__Aim of the exercise__
Write out exactly the lines of the entries below, from the first through the line containing "Promotions (249, 19)", and nothing beyond them.
** Opening Records supplied block **
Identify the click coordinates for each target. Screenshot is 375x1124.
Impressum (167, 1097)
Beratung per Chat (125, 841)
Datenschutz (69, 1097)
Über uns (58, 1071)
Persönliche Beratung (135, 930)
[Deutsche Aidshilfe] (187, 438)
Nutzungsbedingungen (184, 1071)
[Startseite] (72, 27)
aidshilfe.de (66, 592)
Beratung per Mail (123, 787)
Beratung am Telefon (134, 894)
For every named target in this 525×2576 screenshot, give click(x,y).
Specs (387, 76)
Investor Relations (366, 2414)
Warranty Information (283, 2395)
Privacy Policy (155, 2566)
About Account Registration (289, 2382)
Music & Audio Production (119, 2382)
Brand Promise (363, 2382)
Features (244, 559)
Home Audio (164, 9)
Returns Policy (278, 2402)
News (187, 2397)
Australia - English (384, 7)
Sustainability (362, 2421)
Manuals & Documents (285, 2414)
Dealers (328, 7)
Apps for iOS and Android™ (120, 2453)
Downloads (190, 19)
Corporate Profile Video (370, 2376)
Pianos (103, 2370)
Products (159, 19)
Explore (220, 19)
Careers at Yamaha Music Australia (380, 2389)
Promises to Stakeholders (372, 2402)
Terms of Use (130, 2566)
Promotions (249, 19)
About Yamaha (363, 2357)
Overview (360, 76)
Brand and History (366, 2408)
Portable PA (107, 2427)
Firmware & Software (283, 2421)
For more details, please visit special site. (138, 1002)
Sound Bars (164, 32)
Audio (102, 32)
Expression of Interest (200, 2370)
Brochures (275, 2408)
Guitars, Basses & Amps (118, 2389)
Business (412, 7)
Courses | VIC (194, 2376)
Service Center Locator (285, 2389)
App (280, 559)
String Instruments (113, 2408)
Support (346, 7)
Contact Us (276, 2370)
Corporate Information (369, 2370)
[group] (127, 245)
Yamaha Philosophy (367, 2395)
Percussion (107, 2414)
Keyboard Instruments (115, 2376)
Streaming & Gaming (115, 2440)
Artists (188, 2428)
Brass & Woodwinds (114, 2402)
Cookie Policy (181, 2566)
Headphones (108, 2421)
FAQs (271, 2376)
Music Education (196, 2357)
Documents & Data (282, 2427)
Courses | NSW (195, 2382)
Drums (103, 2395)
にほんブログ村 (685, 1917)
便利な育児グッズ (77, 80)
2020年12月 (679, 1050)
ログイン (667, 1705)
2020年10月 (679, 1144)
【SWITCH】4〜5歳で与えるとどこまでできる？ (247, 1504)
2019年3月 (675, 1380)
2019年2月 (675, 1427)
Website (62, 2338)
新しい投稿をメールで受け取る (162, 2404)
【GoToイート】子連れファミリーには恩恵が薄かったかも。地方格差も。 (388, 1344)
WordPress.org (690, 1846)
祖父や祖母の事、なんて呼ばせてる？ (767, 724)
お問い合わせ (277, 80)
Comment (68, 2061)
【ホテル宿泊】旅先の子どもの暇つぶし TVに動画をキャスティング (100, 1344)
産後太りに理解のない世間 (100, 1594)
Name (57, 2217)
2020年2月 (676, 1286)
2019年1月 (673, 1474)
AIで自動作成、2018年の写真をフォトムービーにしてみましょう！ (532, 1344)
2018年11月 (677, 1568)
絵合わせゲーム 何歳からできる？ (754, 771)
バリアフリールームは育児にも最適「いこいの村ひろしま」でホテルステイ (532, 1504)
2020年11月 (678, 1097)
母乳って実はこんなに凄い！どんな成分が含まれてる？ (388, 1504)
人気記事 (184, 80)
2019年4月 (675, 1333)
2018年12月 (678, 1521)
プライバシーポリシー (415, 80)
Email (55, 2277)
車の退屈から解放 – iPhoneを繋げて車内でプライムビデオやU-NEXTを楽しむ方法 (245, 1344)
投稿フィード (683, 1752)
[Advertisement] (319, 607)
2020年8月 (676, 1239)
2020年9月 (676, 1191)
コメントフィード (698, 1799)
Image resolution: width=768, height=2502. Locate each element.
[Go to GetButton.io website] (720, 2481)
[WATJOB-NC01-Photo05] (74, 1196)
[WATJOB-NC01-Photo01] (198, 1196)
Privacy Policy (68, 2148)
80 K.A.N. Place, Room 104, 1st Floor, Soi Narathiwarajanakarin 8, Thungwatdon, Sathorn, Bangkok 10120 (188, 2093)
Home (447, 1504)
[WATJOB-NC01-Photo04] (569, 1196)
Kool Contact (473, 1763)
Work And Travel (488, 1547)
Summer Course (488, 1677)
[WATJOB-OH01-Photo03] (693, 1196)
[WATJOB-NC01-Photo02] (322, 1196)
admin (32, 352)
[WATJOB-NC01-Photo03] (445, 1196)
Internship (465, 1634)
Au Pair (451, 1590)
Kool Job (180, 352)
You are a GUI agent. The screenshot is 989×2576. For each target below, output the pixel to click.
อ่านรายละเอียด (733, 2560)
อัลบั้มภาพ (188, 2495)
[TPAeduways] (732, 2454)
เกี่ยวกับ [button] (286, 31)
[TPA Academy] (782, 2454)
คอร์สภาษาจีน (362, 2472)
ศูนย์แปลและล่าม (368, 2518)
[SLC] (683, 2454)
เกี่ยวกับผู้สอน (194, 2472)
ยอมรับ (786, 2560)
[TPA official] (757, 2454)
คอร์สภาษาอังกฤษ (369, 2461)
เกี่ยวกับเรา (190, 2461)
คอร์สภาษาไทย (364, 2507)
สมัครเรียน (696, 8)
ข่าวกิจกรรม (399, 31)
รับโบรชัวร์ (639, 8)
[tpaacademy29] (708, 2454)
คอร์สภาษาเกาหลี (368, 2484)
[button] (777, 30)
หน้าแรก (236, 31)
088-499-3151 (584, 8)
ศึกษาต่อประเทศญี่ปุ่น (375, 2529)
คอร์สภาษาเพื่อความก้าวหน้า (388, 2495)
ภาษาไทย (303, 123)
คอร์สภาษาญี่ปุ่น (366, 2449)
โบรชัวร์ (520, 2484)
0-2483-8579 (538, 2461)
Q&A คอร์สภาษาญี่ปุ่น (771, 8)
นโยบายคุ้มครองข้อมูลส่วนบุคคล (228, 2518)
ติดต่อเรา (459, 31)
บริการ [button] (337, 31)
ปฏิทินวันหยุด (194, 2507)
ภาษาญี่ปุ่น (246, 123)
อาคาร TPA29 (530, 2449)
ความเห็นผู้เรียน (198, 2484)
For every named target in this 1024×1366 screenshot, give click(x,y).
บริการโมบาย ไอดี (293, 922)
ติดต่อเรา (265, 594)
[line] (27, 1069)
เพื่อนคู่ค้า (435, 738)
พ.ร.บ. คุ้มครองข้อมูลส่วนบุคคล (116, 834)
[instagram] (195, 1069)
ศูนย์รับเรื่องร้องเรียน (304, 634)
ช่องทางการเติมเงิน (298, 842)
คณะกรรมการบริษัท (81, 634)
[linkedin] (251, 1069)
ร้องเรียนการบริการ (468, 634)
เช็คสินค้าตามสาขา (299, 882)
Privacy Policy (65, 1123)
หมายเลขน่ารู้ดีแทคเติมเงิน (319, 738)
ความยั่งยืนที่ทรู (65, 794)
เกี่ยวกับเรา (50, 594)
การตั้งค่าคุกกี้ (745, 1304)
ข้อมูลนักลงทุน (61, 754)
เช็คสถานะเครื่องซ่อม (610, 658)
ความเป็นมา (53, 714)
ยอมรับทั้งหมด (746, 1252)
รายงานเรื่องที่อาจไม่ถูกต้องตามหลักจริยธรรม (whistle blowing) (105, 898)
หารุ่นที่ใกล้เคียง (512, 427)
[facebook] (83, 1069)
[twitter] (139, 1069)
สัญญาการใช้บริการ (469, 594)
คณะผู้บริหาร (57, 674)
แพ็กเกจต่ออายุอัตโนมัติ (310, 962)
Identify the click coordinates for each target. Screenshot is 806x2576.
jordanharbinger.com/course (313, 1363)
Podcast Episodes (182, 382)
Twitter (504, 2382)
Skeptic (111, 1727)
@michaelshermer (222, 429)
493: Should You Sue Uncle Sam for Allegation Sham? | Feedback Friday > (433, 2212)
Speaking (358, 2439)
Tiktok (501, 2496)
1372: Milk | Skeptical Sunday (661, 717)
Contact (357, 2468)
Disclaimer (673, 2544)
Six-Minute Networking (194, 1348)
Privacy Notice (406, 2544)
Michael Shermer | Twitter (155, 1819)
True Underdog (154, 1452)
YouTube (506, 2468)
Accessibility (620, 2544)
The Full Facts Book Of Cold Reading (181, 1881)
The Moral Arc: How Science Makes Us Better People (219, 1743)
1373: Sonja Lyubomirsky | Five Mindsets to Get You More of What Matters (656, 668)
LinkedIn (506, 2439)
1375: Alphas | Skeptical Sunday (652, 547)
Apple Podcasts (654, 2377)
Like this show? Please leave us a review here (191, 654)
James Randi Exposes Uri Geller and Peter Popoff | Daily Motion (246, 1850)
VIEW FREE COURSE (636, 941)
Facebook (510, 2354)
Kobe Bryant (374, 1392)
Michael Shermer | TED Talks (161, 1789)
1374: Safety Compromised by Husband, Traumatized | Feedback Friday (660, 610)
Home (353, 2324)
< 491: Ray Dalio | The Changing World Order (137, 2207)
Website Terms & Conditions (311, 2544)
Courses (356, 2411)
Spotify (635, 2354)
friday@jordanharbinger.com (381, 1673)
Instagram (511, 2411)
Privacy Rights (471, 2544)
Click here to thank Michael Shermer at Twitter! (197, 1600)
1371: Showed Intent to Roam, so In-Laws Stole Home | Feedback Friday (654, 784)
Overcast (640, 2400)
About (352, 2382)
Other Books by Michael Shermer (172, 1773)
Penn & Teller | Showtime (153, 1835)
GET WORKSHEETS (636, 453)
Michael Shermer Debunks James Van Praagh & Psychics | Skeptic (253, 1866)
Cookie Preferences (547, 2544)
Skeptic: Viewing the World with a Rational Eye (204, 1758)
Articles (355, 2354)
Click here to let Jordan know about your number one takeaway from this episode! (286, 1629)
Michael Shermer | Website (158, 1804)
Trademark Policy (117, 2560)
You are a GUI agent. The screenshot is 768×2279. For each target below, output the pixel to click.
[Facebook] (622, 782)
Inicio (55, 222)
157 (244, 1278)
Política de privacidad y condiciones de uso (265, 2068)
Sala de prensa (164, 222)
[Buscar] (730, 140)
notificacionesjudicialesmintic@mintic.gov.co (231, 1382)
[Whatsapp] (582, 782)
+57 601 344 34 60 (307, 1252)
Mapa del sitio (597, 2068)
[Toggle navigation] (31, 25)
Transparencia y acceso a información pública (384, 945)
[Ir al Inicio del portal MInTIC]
** Closing Records supplied block **
__Your response__
Identify the click coordinates for each target. Screenshot is 375x1124.
Impressum (167, 1097)
Beratung per Chat (125, 841)
Datenschutz (69, 1097)
Über uns (58, 1071)
Persönliche Beratung (135, 930)
[Deutsche Aidshilfe] (187, 438)
Nutzungsbedingungen (184, 1071)
[Startseite] (72, 27)
aidshilfe.de (66, 592)
Beratung per Mail (123, 787)
Beratung am Telefon (134, 894)
For every named target in this 525×2576 screenshot, give click(x,y).
Specs (387, 76)
Investor Relations (366, 2414)
Warranty Information (283, 2395)
Privacy Policy (155, 2566)
About Account Registration (289, 2382)
Music & Audio Production (119, 2382)
Brand Promise (363, 2382)
Features (244, 559)
Home Audio (164, 9)
Returns Policy (278, 2402)
News (187, 2397)
Australia - English (384, 7)
Sustainability (362, 2421)
Manuals & Documents (285, 2414)
Dealers (328, 7)
Apps for iOS and Android™ (120, 2453)
Downloads (190, 19)
Corporate Profile Video (370, 2376)
Pianos (103, 2370)
Products (159, 19)
Explore (220, 19)
Careers at Yamaha Music Australia (380, 2389)
Promises to Stakeholders (372, 2402)
Terms of Use (130, 2566)
Promotions (249, 19)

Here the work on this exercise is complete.